B0006: Partner Selection Decision Framework
A decision-ready template derived from the framework.
Name variants
- English
- B0006: Partner Selection Decision Framework
- Katakana
- パートナー / フレームワーク
- Kanji
- 選定意思決定
Quality / Updated / Source / COI
- Quality
- Reviewed
- Updated
- Source
- Citations & Trust
- COI
- none
Context
Context: Partner Selection decisions recur frequently and interpretations of partner revenue and KPI attainment vary by team. A shared decision standard is required to stay within contract terms and maintain accountability. Without it, teams reach different conclusions and coordination costs rise. The organization needs consistent rationale across regions.
Options
- Option A: Maintain the current partner selection approach to minimize near-term risk, with limited upside. Impact is contained.
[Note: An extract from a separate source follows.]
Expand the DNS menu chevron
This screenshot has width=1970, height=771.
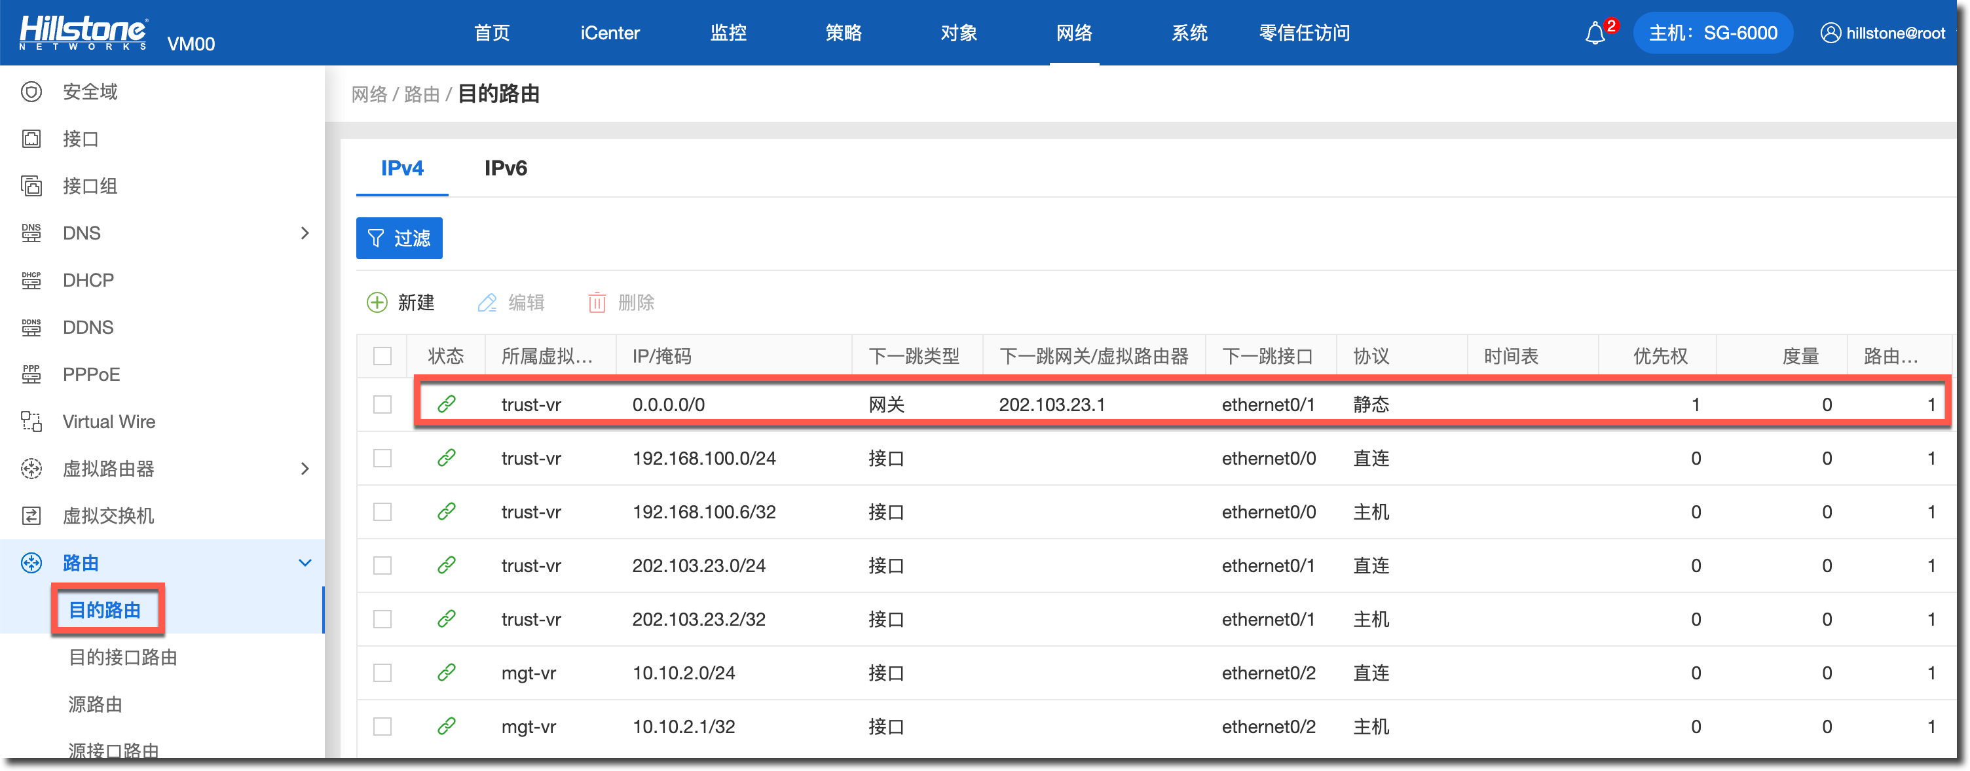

- Option B: Adjust partner selection in phases and monitor partner revenue and KPI attainment before scaling. Risk stays moderate.
- Option C: Redesign partner selection and redefine the build vs buy to pursue larger gains. Upfront effort is higher.
Decision
Decision: Select Option B. Start within contract terms, expand only if partner revenue and KPI attainment improves, and define stop conditions along with the next review date. Document owners and scope boundaries explicitly. Clarify approval checkpoints.
Rationale
Rationale: Option B preserves operational stability while providing measurable evidence. It limits downside under contract terms and allows gradual adjustment of the build vs buy. Stakeholder buy-in is stronger because accountability and sequencing are clear. The phased approach also improves learning quality. It leaves room to pivot if results disappoint.
Risks
- Weak measurement design makes it impossible to judge changes in partner revenue and KPI attainment. Results may be disputed.
- Insufficient resourcing leads to partial execution and diluted results. Momentum may fade.
Next
Next: Confirm scope and owners, align on how partner revenue and KPI attainment will be measured, and share the risk register with mitigations before the next review. Set deadlines for evidence collection and update cadence. Publish a short summary to stakeholders.